*** RECORDS FOR THIS EXERCISE Section Begins ***

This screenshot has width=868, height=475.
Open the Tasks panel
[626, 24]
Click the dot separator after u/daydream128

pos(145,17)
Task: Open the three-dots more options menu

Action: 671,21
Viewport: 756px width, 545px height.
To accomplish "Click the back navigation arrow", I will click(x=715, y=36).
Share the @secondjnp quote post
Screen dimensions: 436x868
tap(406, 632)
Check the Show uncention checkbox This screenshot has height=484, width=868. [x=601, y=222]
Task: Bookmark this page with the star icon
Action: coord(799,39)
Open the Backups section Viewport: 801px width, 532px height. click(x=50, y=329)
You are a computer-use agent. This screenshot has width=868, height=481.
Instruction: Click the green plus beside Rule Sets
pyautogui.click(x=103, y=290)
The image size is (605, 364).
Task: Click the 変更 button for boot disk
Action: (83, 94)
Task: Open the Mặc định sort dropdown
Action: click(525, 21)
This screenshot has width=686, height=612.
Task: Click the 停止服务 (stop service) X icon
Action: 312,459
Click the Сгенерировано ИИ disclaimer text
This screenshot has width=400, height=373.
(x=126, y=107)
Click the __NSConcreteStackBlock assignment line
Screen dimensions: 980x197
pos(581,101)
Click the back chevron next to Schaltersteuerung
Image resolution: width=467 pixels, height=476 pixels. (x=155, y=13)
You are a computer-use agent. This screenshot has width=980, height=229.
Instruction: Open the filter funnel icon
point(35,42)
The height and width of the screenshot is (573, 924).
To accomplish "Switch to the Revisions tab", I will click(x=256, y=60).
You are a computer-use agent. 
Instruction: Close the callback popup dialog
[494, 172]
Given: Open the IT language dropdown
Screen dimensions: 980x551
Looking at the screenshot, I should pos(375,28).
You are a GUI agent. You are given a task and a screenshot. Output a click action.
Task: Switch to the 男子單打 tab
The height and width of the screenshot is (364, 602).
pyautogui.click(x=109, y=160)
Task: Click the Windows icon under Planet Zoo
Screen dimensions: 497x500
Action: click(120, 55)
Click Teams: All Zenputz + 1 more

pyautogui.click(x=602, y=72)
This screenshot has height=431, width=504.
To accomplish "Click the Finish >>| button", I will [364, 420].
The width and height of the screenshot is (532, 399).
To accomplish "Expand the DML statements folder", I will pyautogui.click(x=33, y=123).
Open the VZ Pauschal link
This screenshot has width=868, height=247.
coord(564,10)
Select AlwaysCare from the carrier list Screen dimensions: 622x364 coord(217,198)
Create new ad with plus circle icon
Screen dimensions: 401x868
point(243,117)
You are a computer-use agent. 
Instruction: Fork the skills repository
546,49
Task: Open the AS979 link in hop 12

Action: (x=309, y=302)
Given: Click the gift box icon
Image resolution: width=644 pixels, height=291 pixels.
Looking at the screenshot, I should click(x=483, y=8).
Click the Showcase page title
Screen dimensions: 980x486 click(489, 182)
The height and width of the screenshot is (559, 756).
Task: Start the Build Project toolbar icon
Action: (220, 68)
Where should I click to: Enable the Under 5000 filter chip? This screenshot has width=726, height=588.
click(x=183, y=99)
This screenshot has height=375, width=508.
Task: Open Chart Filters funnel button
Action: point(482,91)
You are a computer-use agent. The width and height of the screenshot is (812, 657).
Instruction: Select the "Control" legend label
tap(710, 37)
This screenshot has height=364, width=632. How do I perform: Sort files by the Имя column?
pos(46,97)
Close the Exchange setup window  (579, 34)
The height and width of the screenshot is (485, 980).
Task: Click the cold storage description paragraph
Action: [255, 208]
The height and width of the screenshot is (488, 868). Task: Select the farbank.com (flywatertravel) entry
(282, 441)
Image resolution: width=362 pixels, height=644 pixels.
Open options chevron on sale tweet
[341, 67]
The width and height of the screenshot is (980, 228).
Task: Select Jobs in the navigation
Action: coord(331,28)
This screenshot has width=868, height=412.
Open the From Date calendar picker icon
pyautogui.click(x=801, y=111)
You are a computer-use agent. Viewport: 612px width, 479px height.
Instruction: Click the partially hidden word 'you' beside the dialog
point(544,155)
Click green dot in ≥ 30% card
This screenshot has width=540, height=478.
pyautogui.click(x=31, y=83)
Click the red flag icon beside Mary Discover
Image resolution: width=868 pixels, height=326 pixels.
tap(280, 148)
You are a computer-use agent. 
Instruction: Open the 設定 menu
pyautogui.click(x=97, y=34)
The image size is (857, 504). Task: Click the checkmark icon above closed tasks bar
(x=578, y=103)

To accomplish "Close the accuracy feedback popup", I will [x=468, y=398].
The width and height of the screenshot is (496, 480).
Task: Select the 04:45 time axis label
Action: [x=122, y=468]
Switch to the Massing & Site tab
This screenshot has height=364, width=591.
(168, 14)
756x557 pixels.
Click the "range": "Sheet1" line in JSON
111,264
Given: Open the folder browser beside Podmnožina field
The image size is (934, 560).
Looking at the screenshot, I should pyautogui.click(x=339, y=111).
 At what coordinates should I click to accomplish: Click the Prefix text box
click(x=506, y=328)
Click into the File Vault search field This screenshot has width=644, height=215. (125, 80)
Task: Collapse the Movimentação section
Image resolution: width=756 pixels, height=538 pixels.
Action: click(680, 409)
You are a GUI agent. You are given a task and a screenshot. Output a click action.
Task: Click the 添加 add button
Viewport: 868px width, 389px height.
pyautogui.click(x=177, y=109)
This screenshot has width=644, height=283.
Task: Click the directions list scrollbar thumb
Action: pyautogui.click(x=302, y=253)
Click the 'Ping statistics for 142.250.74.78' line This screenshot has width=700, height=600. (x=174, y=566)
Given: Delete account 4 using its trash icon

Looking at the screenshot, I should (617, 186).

*** RECORDS FOR THIS EXERCISE Section Ends ***

### WHAT NEEDS TO BE DONE
Look over the listing and return each line that holds "Switch".

### TASK SOLUTION
To accomplish "Switch to the Revisions tab", I will click(x=256, y=60).
Task: Switch to the 男子單打 tab
Switch to the Massing & Site tab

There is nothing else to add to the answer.